Lo que muestran los datos es un equipo que sigue teniendo presencia ofensiva, pero que se ha vuelto errático en la construcción y débil en defensa. Sin Maguette —sancionado—, con Andrés Martín entre algodones tras recibir un fuerte golpe ante el Castellón, la visita a El Alcoraz se antoja como otro test de madurez.
Más mental que físico
El propio José Alberto lo ha dicho claro: “Esto es de cabeza, no de piernas”. El técnico no ve una caída física, sino emocional y mental. Y lo cierto es que el equipo se ha vuelto temeroso, previsible y a veces tímido, muy alejado del Racing valiente, intenso y atrevido que lideró durante buena parte del curso.
Jugadores clave como Víctor Meseguer están lejos de su mejor versión. Otros, como Álvaro Mantilla, volvieron al once con dudas, mostrando inseguridad y errores no forzados. Íñigo Vicente, aún creando ocasiones y sin esconderse nunca, recibe críticas sistemáticas mientras se convierte en uno de los pocos que mantiene la personalidad con el balón.
El futuro inmediato
Quedan siete jornadas. 21 puntos en juego. Y el Racing sigue en zona de playoff. Pero la tendencia preocupa. Si no cambia el paso, el equipo podría no solo perder de vista el ascenso directo, sino incluso quedarse fuera de la fase de promoción. El margen de error se ha reducido a cero.
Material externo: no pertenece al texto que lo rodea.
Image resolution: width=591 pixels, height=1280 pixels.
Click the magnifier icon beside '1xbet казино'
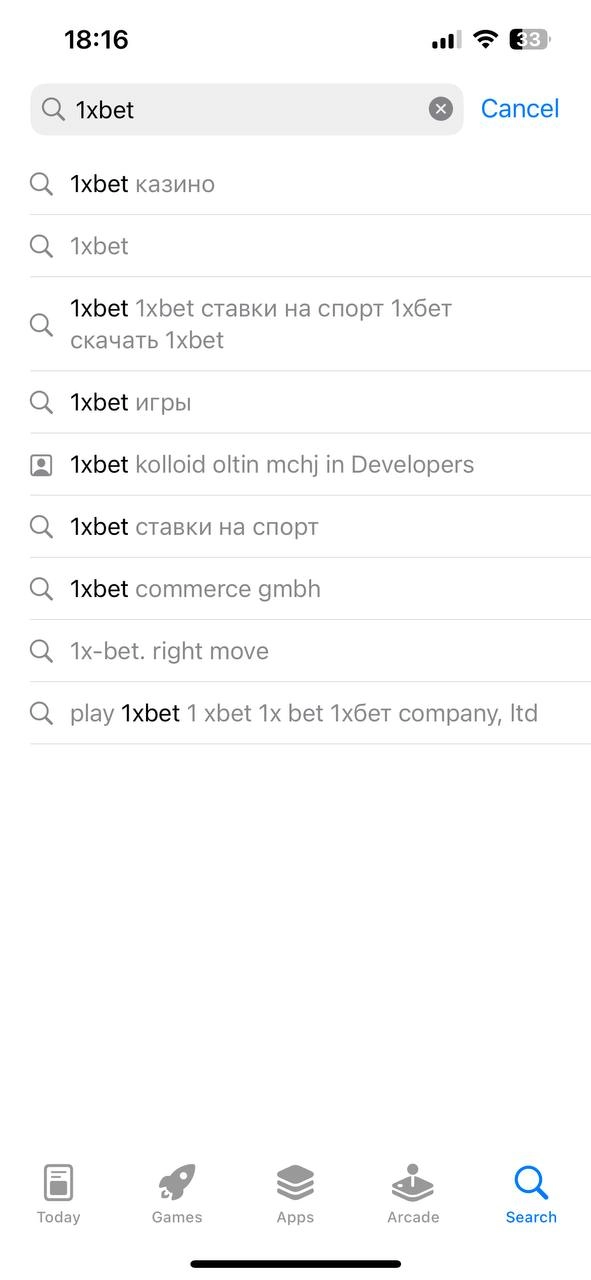(x=41, y=184)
En El Alcoraz, el próximo sábado, se juega mucho más que tres puntos. El Racing necesita reencontrarse, mentalmente y futbolísticamente. Solo así podrá volver a ser candidato a todo. Y demostrar que este bajón no es más que un bache pasajero. Porque si no se reacciona ya, el sueño de Primera puede esfumarse en un suspiro.